Zadanie 1 —
Wypisz wszystkie nazwy klubów piłkarskich i lig, które pojawiają się w tekście o debiucie Ziółkowskiego.
Zadanie 2 —
W której minucie Jan Ziółkowski wszedł na boisko według tekstu o jego debiucie w Romie?
Zadanie 3 —
Podejmij tekst o debiucie Ziółkowskiego w Romie i pisz dalej od miejsca, w którym się kończy.

Jan Ziółkowski po dwóch meczach spędzonych na ławce rezerwowych doczekał się debiutu w Serie A jako zawodnik AS Roma.

Polski obrońca pojawił się na boisku w 71. minucie domowego meczu z Hellasem Verona.
𝗗𝗘𝗕𝗜𝗨𝗧! 🆕
🇵🇱 Jan Ziółkowski wchodzi na boisku w starciu AS Romy z Hellasem Verona! 💪
Włączcie Eleven Sports 1! #włoskarobota 🇮🇹 pic.twitter.com/ea7badYkmk
— ELEVEN SPORTS PL (@ELEVENSPORTSPL) September 28, 2025
Debiut Jana Ziółkowskiego w Romie. Zagrał 19 minut z Hellasem
Jak wypadł? Solidnie. Wygrał trzy z pięciu pojedynków i był aktywny pod bramką rywali przy stałych fragmentach. Raz po dośrodkowaniu z rzutu wolnego omal nie doszedł do strzału, ale w ostatniej chwili ubiegł go obrońca. Zaraz potem po rzucie rożnym podbił piłkę, lecz jednocześnie zderzył się z przeciwnikiem i sędzia odgwizdał faul w ofensywie.

Wpisy —
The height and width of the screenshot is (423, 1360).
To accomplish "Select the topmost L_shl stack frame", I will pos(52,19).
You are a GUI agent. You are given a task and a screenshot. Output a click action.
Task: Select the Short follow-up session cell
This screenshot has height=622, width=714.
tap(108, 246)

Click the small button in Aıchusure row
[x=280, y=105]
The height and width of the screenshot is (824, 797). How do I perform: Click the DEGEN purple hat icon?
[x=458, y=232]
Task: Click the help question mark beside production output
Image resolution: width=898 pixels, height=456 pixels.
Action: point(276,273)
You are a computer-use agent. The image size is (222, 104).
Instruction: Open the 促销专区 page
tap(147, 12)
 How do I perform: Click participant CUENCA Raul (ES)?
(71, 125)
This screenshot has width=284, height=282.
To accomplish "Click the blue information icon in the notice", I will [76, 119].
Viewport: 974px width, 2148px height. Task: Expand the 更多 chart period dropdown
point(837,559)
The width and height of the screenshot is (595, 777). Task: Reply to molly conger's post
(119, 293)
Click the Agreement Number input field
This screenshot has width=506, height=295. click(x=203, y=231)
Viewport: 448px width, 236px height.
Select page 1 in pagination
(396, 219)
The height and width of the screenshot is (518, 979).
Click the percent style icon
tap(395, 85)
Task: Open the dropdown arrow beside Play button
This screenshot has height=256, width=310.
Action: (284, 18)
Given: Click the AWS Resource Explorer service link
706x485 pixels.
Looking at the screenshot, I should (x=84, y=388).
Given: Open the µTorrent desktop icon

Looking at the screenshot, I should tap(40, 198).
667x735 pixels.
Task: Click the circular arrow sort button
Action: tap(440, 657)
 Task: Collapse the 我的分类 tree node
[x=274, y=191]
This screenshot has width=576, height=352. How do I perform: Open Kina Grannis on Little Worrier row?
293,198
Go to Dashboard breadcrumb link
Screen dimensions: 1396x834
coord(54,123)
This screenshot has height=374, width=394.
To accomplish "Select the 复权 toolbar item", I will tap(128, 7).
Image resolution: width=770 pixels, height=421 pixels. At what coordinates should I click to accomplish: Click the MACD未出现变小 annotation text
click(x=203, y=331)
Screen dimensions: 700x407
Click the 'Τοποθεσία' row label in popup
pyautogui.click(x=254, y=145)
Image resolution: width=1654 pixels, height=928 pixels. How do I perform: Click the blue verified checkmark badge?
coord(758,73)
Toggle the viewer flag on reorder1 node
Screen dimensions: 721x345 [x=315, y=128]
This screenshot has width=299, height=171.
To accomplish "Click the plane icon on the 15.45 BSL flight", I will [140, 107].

Odpowiedź 1 —
Serie A, AS Roma, Hellas Verona

Odpowiedź 2 —
W 71. minucie.

Odpowiedź 3 —
Ziółkowski mógł odetchnąć w doliczonym czasie. Wtedy rzut wolny wykonywali goście, a kryty przez Polaka Gift Orban wygrał walkę o pozycję i trafił do siatki. Zrobił to jednak bezczelnie po zagraniu ręką, choć usilnie próbował przekonywać, że oddał strzał głową. Sędziowie po obejrzeniu powtórek oczywiście gola anulowali, a Orban wyszedł na głupka.
Roma po pięciu ligowych kolejkach ma na koncie 12 punktów. Jedyną wpadką było 0:1 u siebie z Torino.
AS Roma – Hellas Verona 2:0 (1:0)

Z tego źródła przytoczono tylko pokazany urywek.